Si la réalité virtuelle n’est qu’un outil supplémentaire au service des différents acteurs qui participent au projet, en six ans, 20 lignes ont été conçues avec l’aide de la réalité virtuelle et la société a constaté une réduction de 45% des soins à l’infirmerie pour cause de TMS.

L’exosquelette :

Usine de Cléon (Seine-Maritime) fabriquant de moteurs et boîtes de vitesses pour Renault.

Comme cela arrive parfois, l’exosquelette qui commence à pointer son nez dans certains secteurs d’activité professionnelle, a été d’abord développé pour l’armée. Il existe différents types de technologies d’assistance physique pour le secteur civil : je vous invite à les découvrir en cliquant ici.

L’objectif de ces exosquelettes est de réduire les sollicitations physiques (entre 10 et 40% selon les chercheurs) : c’est-à-dire soulager une personne de tout ou partie d’un effort ou conséquence (fatigue, tassement des vertèbres) lié au port de charge, à la posture ou à la répétitivité des gestes.

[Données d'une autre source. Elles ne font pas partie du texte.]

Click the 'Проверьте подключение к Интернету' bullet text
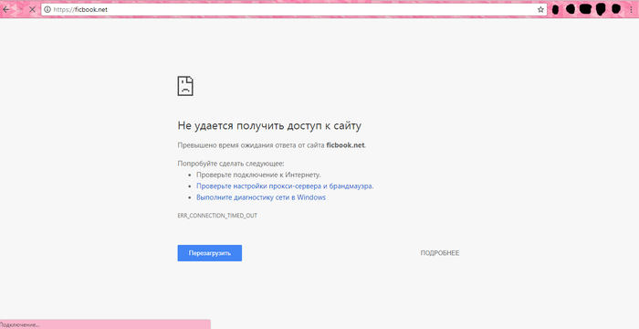This screenshot has width=639, height=329. (x=258, y=175)
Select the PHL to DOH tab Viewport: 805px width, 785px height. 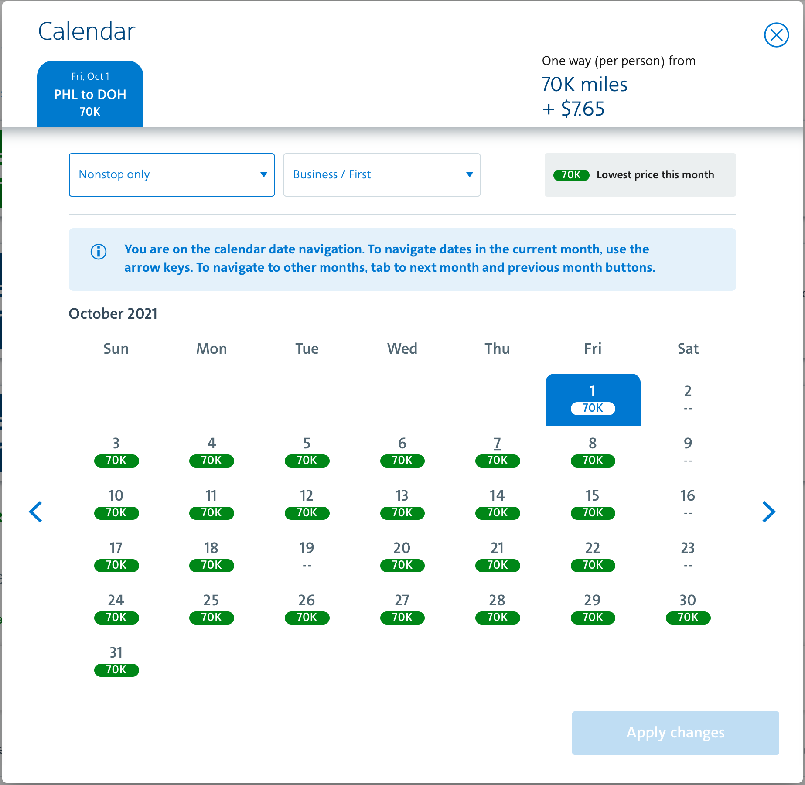pyautogui.click(x=90, y=94)
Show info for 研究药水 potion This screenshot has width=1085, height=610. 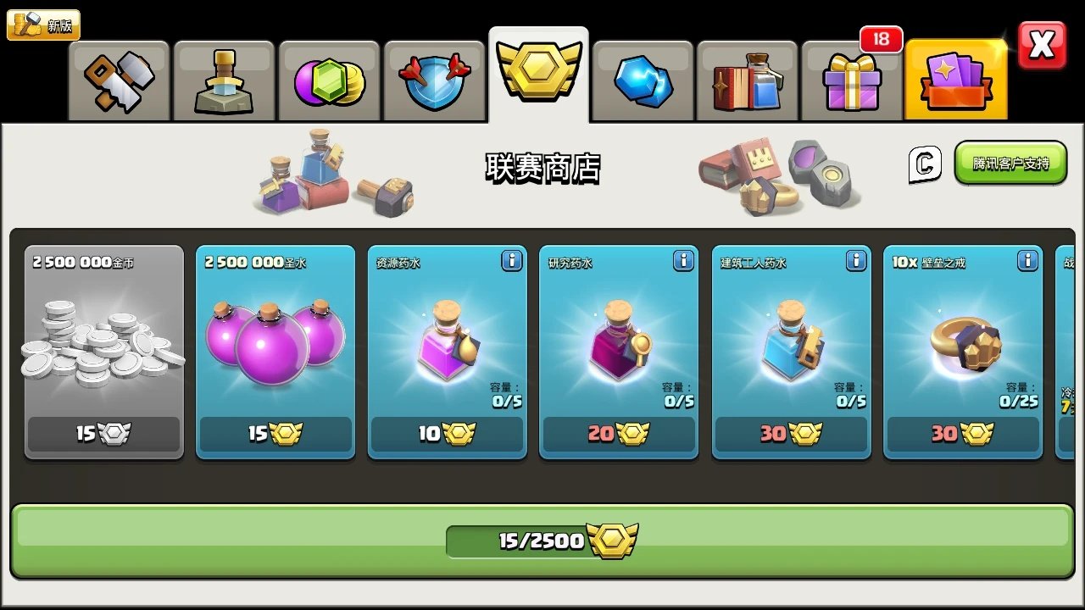pyautogui.click(x=684, y=260)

Areva teste ce dispositif avec les agents d’entrepôt qui manipulent des charges. Mais il fait aussi des incursions dans le BTP (lire l’article de l’OPPBTP) pour soulager un tireur de râteau sur un chantier routier ou les plâtriers qui poncent les plafonds. Mais il peut également être utilisé pour aider à la rééducation des patients, assister les aides-soignants ou soulager les caméramans du poids des caméras sur les tournages de films ! De multiples applications en perspective !

Cependant, des points de vigilance sont à signaler notamment en ce qui concerne les points de compression, l’inconfort du port du dispositif et son poids (9 kg) qui peut avoir un effet sur les muscles posturaux. Les risques mécaniques ne sont pas à négliger non plus : écrasement, lésions articulaires, report de charges sur les hanches ou les jambes, défaillance du système… sans oublier le ressenti physique (sur-homme) et psychologique (j’ai besoin qu’une machine m’aide pour faire mon travail).

Selon les chercheurs, compte-tenu des risques non cernés et des contraintes, il faudrait limiter la durée du port et cibler les tâches à réaliser. Il sera aussi certainement important de « réfléchir à l’évolution du travail et son organisation, à la place de l’opérateur dans sa tâche ou au regard des collègues sur l’équipement » et prendre en compte « le temps nécessaire à son acceptation sociale ».

On n’arrête pas le progrès… Toute technologie comporte des atouts et des limites, voir des inconvénients pas toujours visibles à court terme. Essayons donc d’exploiter le potentiel que nous offre la technologie en restant vigilant.